Dolphin attack enables access to your smartphone via inaudible ultrasonic commands

Digital assistants are the latest trend in the world of technology. From Google's Assistant, Amazon's Alexa to Apple's Siri, technology firms are working aggressively in the field of artificial intelligence and smart digital assistants. A common approach has been making the digital assistants more personalised and tailored for different individuals. A smart assistant, however, relies on your personal data to deliver better experience. This also makes it and its users highly vulnerable to cyber criminals.

A team of Chinese researchers have discovered a new flaw in popular voice assistants such as Siri and Alexa that could allow strangers to give voice commands (in a way) to your smartphones. These assistants can be controlled by inaudible ultrasonic commands, researchers said.

This essentially means a hacker with capability to execute ultrasonic commands can access your smartphone without your consent, gain access to your private data or open websites to inject malicious applications. Researchers have named this method "Dolphin" attack.

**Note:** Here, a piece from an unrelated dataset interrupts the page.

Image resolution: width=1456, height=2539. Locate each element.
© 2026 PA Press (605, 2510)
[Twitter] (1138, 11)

How does the Dolphin attack work?

Researchers first created a program that could translate normal human voice commands into frequencies which are way too high for humans to hear. They used frequencies more than 20,000HZ, which is inaudible to humans but audible to smartphones. To play these frequencies, the program needed simple things such as a smartphone, amplifier, ultrasonic transducer and battery.

Researchers were successful in issuing a variety of voice commands to activate the voice assistants. They could launch Siri to make FaceTime video call on an iPhone. On Android, researchers managed to command Google Assistant to turn airplane mode on. The program also worked for in-car interfaces that also use voice controls. Researchers could manipulate the navigation system in an Audio car.

Should you be worried?

The Dolphin attack does sound incredible and possibly destructive as well, but it's not really that scary. There are certain pre-conditions that are required for this attack to work. First, the transmitter has to been in five to six feets of proximity and needs a relatively quiet place to work. Though, a few previous researches have shown such attacks can be conducted from a larger distance.

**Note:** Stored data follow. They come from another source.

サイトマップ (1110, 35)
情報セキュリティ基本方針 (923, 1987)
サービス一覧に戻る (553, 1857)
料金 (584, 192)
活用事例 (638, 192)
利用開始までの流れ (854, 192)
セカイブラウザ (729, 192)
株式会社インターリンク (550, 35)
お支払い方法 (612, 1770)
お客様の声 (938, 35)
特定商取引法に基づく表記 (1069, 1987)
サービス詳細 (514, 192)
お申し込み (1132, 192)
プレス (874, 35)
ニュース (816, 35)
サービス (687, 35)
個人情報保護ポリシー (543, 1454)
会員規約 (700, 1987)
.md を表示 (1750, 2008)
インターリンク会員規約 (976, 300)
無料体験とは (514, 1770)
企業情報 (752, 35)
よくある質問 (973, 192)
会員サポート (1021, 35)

Also, the smartphone has to be unlocked. In case of digital payments or any real damage, the process would require two-step verification. But then it's highly unlikely users won't notice voice commands performing certain actions on the phone. Anyway, digital assistants respond audibly to all voice commands sent to them.

"Given that this methodology is complex and has not-so-common prerequisites, there is not much danger to users as of now. If though, in any case, an attacker does attack using this technique, the user will be able to notice it since the digital assistants typically respond audio-visually when a voice command is being executed,"said Ankush Johar, Director at HumanFirewall.io, a cyber security company.

"The only case where this scenario becomes dangerous is if you have given complete access to your digital assistant to do tasks even when the phone is locked or, you leave your phone unlocked far from your sight. Both of these cases though are already dangerous even if an attacker does not have access to ultrasonic sound attacks. Disallow your voice assistant to access your phone when locked, and don't leave your phone unattended. This should keep you safe," he added.

While this loophole can be easily fixed by tuning the frequencies within smartphone hardware and tweaking the software, researchers have well succeeded in showing new vulnerabilities in so-called new technology trends.